> Assignment
Start at the line with "For every named" in the records below, stop at the line with "Maintenance (726, 1011)", and return every line in that span exactly, the two end lines included.

> Records supplied
○ ○ ○

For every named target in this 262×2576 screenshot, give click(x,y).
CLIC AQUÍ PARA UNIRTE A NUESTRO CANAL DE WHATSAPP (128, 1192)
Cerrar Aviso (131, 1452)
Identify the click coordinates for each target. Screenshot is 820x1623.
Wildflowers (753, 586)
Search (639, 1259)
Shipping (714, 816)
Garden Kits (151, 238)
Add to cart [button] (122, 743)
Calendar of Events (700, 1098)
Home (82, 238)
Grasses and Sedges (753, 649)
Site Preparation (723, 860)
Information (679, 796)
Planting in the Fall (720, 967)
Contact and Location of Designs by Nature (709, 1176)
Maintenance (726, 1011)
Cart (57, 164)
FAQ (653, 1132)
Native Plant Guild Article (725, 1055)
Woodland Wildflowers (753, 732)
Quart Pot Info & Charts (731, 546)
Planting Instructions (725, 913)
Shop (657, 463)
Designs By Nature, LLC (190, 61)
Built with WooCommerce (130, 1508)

○ ○ ○

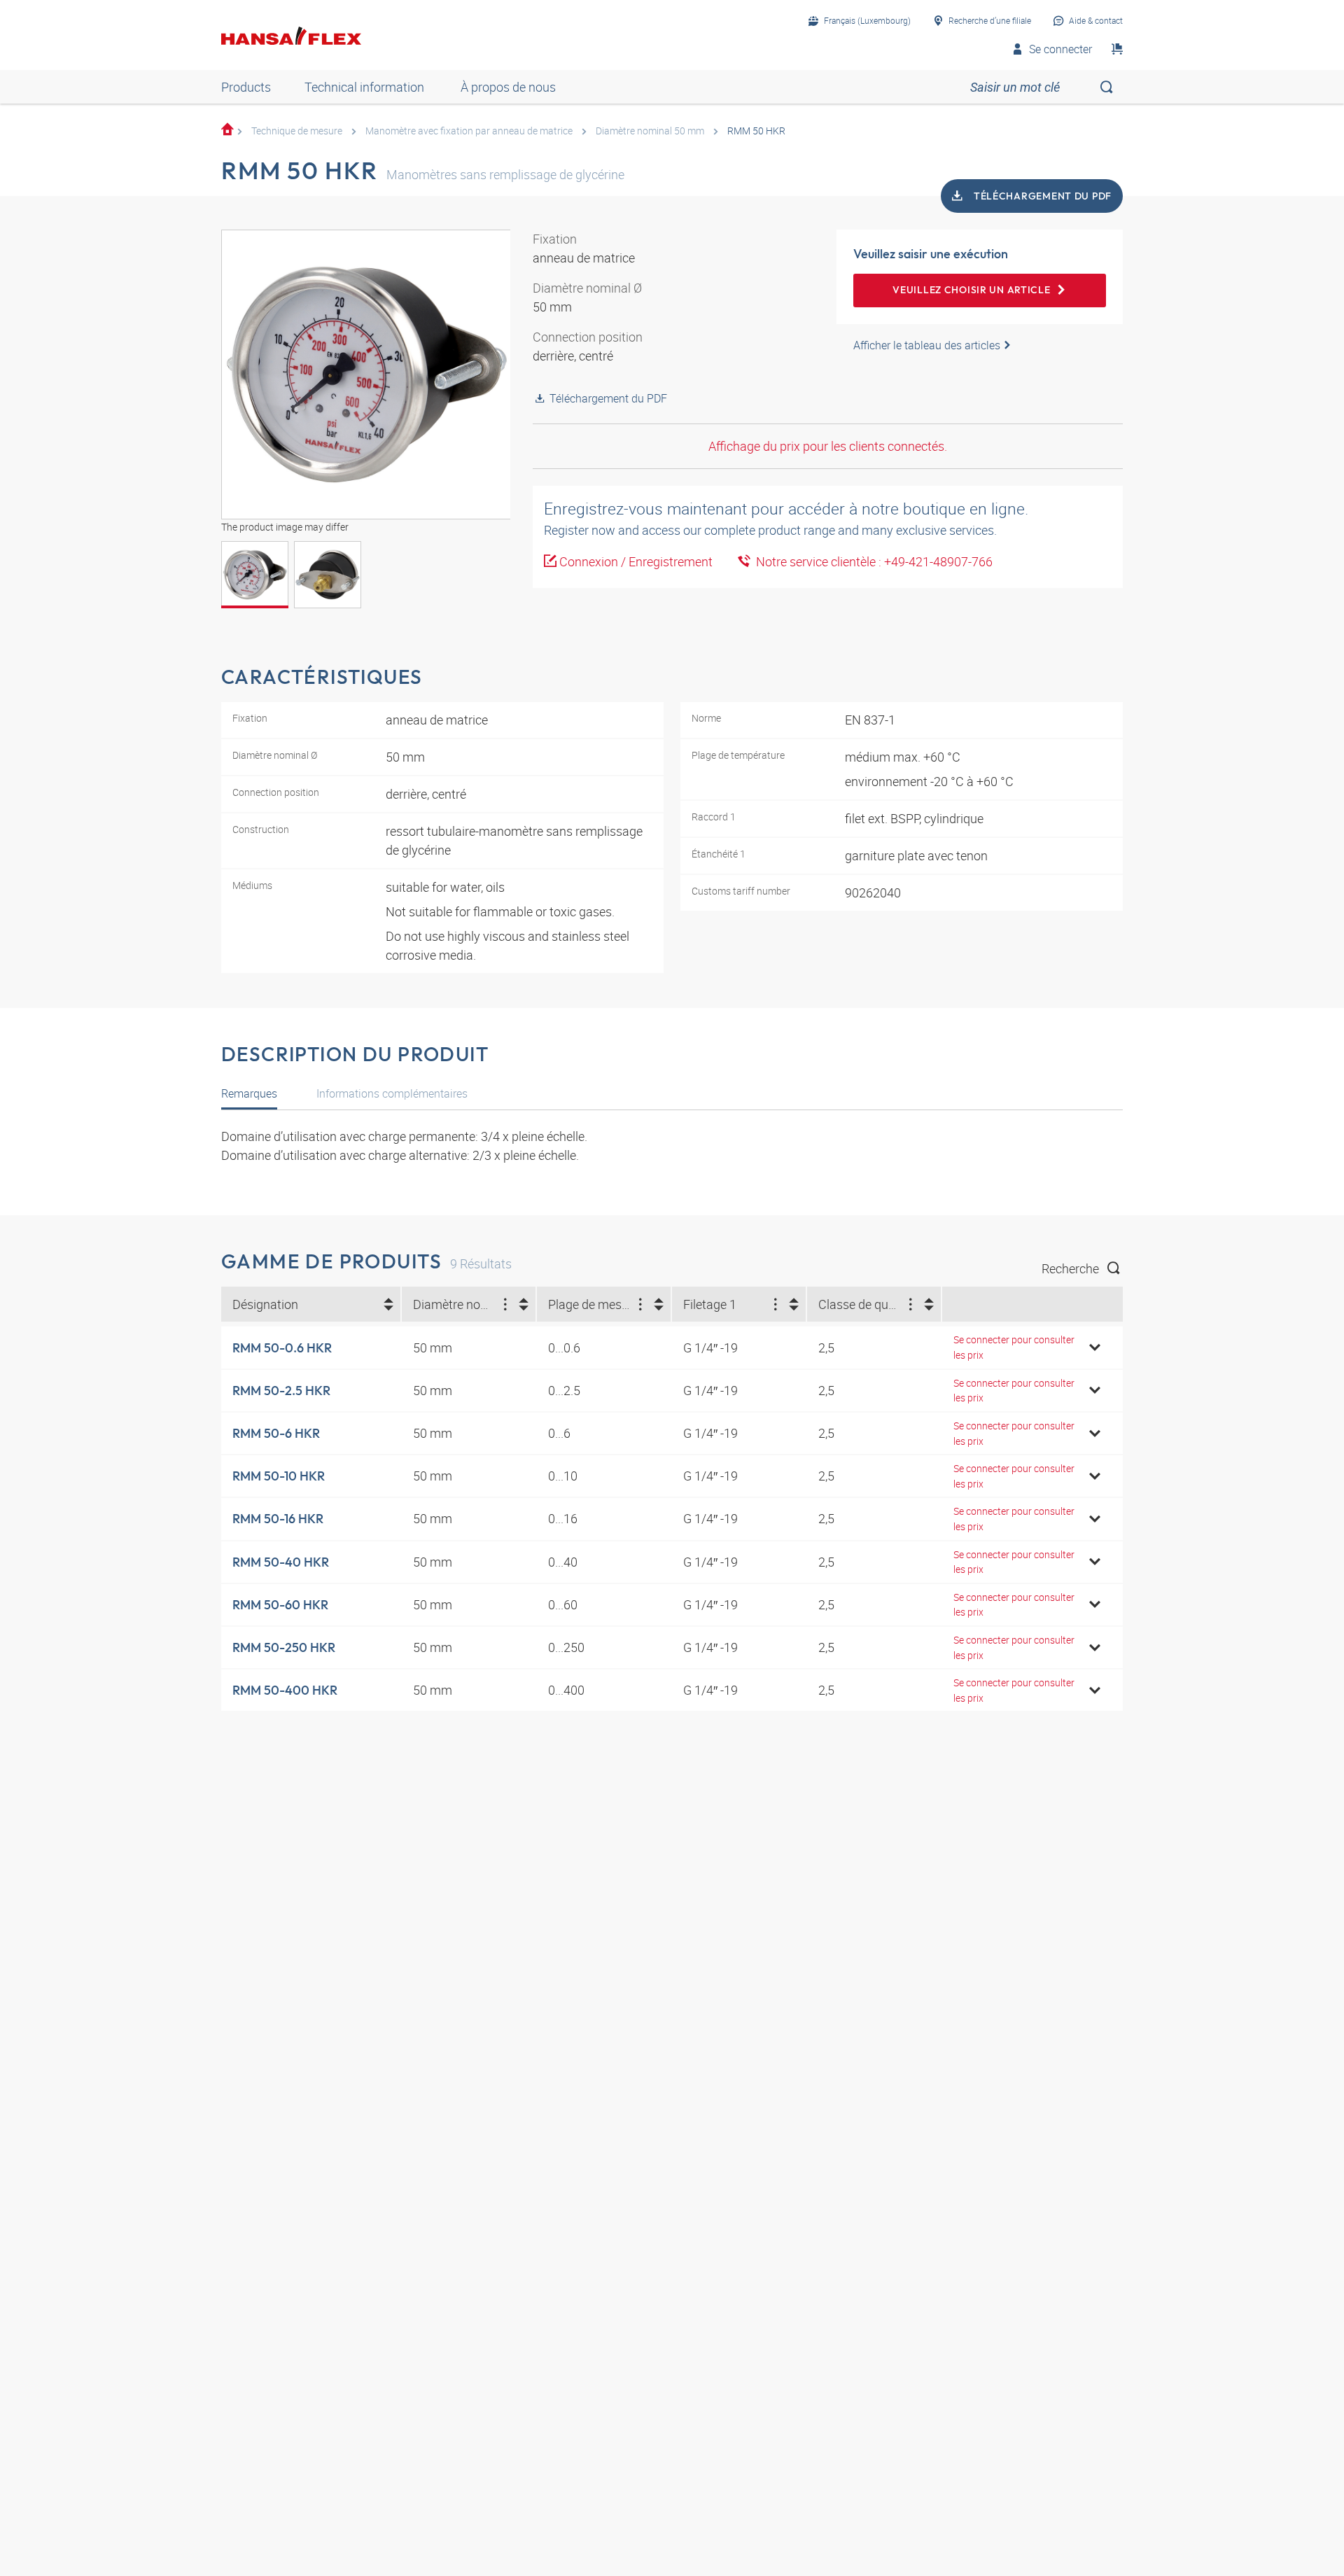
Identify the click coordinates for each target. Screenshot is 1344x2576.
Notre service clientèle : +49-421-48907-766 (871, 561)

○ ○ ○

> Output
For every named target in this 262×2576 screenshot, give click(x,y).
CLIC AQUÍ PARA UNIRTE A NUESTRO CANAL DE WHATSAPP (128, 1192)
Cerrar Aviso (131, 1452)
Identify the click coordinates for each target. Screenshot is 820x1623.
Wildflowers (753, 586)
Search (639, 1259)
Shipping (714, 816)
Garden Kits (151, 238)
Add to cart [button] (122, 743)
Calendar of Events (700, 1098)
Home (82, 238)
Grasses and Sedges (753, 649)
Site Preparation (723, 860)
Information (679, 796)
Planting in the Fall (720, 967)
Contact and Location of Designs by Nature (709, 1176)
Maintenance (726, 1011)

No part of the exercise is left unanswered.